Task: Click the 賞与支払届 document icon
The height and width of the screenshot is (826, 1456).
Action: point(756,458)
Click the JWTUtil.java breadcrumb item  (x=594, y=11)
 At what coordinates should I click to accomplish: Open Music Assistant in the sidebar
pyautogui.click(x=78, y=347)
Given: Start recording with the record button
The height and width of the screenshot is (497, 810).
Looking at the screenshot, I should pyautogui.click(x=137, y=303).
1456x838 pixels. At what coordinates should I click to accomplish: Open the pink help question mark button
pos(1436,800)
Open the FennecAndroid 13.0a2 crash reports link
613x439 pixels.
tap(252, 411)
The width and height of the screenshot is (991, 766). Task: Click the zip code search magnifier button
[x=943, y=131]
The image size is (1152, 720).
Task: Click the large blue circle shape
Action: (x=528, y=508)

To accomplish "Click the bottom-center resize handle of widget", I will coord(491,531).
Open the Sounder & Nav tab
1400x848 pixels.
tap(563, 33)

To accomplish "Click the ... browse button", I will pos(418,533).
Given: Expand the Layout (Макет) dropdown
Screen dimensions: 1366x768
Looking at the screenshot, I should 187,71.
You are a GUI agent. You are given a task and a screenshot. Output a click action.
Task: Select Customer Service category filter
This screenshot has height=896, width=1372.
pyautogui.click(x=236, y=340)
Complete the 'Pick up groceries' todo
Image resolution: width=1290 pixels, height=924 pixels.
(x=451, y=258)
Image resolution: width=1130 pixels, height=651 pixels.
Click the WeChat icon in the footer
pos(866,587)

┄┄┄┄┄┄┄┄┄┄┄┄┄┄┄┄┄┄┄┄

# [The exercise]
Copy every line of the data above that contains the string "width". Case counts, so match only lines with that exact capitalization.

# [Answer for this exercise]
The height and width of the screenshot is (826, 1456).
The height and width of the screenshot is (497, 810).
The width and height of the screenshot is (991, 766). Task: Click the zip code search magnifier button
This screenshot has height=896, width=1372.
Image resolution: width=1290 pixels, height=924 pixels.
Image resolution: width=1130 pixels, height=651 pixels.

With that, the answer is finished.